EXTRACT PROVIDED |
The verification to the server is based on challenge-response authentication. ssh connects to the server with a user name and the request for a key. The ssh daemon gets the request and sends back a challenge based on the public key stored in the authentication file. ssh uses the private key to construct a key response, and sends it to the waiting sshd on the other end of the connection. It does not send the private key itself. The ssh daemon validates the key response, and if valid, grants access to the system. ssh-agent simplifies this by creating a socket that listens for SSH connections. The user simply starts ssh-agent, telling it how to find their keys (if they are not in the default location), enters the passphrase for each key to be used, on a one-time basis, and then ssh-agent handles the rest every time the user connects to a remote server.

Security issues

ssh-agent creates a socket and then checks the connections from ssh. Everyone who is able to connect to this socket also has access to the ssh-agent. The permissions are set as in a usual linux/unix system. When the agent starts, it creates a new directory in /tmp with restrictive permissions. The socket is located in the folder.

There is a possibility to try to prevent malware from using the ssh-agent socket. If the ssh-add -c option is set when the keys are imported into the ssh-agent, then the agent requests a confirmation from the user using the program specified by the SSH_ASKPASS environment variable, whenever ssh tries to connect.

On the local system, it is important that the root user is trustworthy, because the root user can, amongst other things, just read the key file directly. On the remote system, if the ssh-agent connection is forwarded, it is also important that the root user is trustworthy, because they can access the agent socket (though not the key).

Status on Mac OS X

On the Mac OS X operating system, ssh-agent has been integrated since Leopard. Third-party open-source implementations of ssh-agent were available previously[1], and are still popular with some users.[2]

PROBLEM 1 |
In the ssh-agent passage, where does the agent create the directory that holds its socket?
PROBLEM 2 |
Please list every action the ssh-agent passage says the ssh daemon performs during challenge-response authentication.

SUPPLIED MATERIAL |

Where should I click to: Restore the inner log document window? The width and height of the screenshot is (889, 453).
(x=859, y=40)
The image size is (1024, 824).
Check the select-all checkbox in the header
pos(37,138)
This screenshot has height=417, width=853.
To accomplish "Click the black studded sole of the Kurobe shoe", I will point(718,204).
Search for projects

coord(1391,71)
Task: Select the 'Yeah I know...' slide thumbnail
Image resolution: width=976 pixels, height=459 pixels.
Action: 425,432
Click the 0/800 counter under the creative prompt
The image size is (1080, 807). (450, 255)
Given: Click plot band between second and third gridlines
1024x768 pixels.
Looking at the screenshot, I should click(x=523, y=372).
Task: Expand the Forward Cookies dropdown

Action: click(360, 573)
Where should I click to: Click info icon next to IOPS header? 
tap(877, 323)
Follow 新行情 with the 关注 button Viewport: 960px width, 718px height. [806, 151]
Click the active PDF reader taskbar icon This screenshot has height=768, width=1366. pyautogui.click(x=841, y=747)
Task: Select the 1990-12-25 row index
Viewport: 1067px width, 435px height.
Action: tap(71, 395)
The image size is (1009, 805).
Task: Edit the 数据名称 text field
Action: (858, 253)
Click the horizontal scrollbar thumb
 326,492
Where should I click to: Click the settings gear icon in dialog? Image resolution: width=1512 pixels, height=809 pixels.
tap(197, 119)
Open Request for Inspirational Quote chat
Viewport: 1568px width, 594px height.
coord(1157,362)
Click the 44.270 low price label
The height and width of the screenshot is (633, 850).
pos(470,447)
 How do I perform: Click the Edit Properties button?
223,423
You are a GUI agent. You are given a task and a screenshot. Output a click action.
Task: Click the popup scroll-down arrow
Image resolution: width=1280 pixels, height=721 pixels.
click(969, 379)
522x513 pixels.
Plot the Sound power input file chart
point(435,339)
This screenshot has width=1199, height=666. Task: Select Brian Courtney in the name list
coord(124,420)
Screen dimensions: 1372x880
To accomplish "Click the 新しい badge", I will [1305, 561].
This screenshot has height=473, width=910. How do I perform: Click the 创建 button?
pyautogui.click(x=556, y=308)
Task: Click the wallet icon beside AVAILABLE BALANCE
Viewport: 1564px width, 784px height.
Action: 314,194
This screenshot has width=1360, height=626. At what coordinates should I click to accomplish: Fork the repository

COMPLETE RESPONSE 1 |
In /tmp, as a new directory with restrictive permissions.

COMPLETE RESPONSE 2 |
- It gets the request from ssh.
- It sends back a challenge based on the public key stored in the authentication file.
- It validates the key response.
- It grants access to the system if the response is valid.